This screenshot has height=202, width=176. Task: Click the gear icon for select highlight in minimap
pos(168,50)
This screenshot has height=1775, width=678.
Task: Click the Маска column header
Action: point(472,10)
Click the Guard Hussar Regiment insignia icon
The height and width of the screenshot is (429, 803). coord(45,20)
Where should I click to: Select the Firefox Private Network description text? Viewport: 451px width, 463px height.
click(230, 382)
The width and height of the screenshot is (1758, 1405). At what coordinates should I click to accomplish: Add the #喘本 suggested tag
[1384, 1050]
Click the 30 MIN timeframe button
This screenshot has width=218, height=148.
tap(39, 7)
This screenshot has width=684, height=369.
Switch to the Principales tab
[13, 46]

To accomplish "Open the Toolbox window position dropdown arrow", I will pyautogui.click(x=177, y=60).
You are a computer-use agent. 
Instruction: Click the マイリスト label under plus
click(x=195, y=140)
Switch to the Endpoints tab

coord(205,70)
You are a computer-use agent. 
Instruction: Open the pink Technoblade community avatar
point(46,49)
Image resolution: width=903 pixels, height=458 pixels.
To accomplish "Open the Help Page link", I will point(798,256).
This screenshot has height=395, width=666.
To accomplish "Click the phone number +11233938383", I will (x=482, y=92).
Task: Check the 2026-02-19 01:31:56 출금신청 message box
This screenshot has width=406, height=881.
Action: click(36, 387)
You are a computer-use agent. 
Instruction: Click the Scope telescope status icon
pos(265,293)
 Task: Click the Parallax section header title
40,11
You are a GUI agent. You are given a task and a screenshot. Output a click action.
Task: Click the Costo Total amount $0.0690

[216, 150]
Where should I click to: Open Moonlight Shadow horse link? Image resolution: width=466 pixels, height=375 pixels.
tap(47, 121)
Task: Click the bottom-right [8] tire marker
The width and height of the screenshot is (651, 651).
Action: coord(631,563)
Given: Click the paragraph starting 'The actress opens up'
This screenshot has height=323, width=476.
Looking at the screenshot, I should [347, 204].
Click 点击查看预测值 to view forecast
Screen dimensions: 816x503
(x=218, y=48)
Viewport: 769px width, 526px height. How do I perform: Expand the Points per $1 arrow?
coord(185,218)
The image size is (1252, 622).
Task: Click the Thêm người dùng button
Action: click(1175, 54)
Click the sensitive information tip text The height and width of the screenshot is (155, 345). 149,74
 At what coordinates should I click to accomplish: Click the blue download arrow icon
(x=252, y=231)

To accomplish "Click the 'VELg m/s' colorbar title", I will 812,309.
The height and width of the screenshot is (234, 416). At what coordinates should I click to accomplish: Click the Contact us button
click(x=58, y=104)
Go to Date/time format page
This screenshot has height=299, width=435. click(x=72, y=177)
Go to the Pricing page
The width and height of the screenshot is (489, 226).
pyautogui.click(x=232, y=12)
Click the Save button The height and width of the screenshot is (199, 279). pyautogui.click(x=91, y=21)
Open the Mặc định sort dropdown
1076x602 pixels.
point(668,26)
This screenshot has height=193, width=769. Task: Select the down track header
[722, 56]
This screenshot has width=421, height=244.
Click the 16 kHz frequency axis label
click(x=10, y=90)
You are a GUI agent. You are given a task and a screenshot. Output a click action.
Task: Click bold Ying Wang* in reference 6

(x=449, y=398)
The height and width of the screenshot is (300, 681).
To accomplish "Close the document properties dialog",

....................

→ The problem: Line by line, retype the whole listing exactly.

→ Response below:
This screenshot has height=202, width=176. Task: Click the gear icon for select highlight in minimap
pos(168,50)
This screenshot has height=1775, width=678.
Task: Click the Маска column header
Action: point(472,10)
Click the Guard Hussar Regiment insignia icon
The height and width of the screenshot is (429, 803). coord(45,20)
Where should I click to: Select the Firefox Private Network description text? Viewport: 451px width, 463px height.
click(230, 382)
The width and height of the screenshot is (1758, 1405). At what coordinates should I click to accomplish: Add the #喘本 suggested tag
[1384, 1050]
Click the 30 MIN timeframe button
This screenshot has width=218, height=148.
tap(39, 7)
This screenshot has width=684, height=369.
Switch to the Principales tab
[13, 46]

To accomplish "Open the Toolbox window position dropdown arrow", I will pyautogui.click(x=177, y=60).
You are a computer-use agent. 
Instruction: Click the マイリスト label under plus
click(x=195, y=140)
Switch to the Endpoints tab

coord(205,70)
You are a computer-use agent. 
Instruction: Open the pink Technoblade community avatar
point(46,49)
Image resolution: width=903 pixels, height=458 pixels.
To accomplish "Open the Help Page link", I will point(798,256).
This screenshot has height=395, width=666.
To accomplish "Click the phone number +11233938383", I will (x=482, y=92).
Task: Check the 2026-02-19 01:31:56 출금신청 message box
This screenshot has width=406, height=881.
Action: click(36, 387)
You are a computer-use agent. 
Instruction: Click the Scope telescope status icon
pos(265,293)
 Task: Click the Parallax section header title
40,11
You are a GUI agent. You are given a task and a screenshot. Output a click action.
Task: Click the Costo Total amount $0.0690

[216, 150]
Where should I click to: Open Moonlight Shadow horse link? Image resolution: width=466 pixels, height=375 pixels.
tap(47, 121)
Task: Click the bottom-right [8] tire marker
The width and height of the screenshot is (651, 651).
Action: coord(631,563)
Given: Click the paragraph starting 'The actress opens up'
This screenshot has height=323, width=476.
Looking at the screenshot, I should [347, 204].
Click 点击查看预测值 to view forecast
Screen dimensions: 816x503
(x=218, y=48)
Viewport: 769px width, 526px height. How do I perform: Expand the Points per $1 arrow?
coord(185,218)
The image size is (1252, 622).
Task: Click the Thêm người dùng button
Action: click(1175, 54)
Click the sensitive information tip text The height and width of the screenshot is (155, 345). 149,74
 At what coordinates should I click to accomplish: Click the blue download arrow icon
(x=252, y=231)

To accomplish "Click the 'VELg m/s' colorbar title", I will 812,309.
The height and width of the screenshot is (234, 416). At what coordinates should I click to accomplish: Click the Contact us button
click(x=58, y=104)
Go to Date/time format page
This screenshot has height=299, width=435. click(x=72, y=177)
Go to the Pricing page
The width and height of the screenshot is (489, 226).
pyautogui.click(x=232, y=12)
Click the Save button The height and width of the screenshot is (199, 279). pyautogui.click(x=91, y=21)
Open the Mặc định sort dropdown
1076x602 pixels.
point(668,26)
This screenshot has height=193, width=769. Task: Select the down track header
[722, 56]
This screenshot has width=421, height=244.
Click the 16 kHz frequency axis label
click(x=10, y=90)
You are a GUI agent. You are given a task and a screenshot. Output a click action.
Task: Click bold Ying Wang* in reference 6

(x=449, y=398)
The height and width of the screenshot is (300, 681).
To accomplish "Close the document properties dialog",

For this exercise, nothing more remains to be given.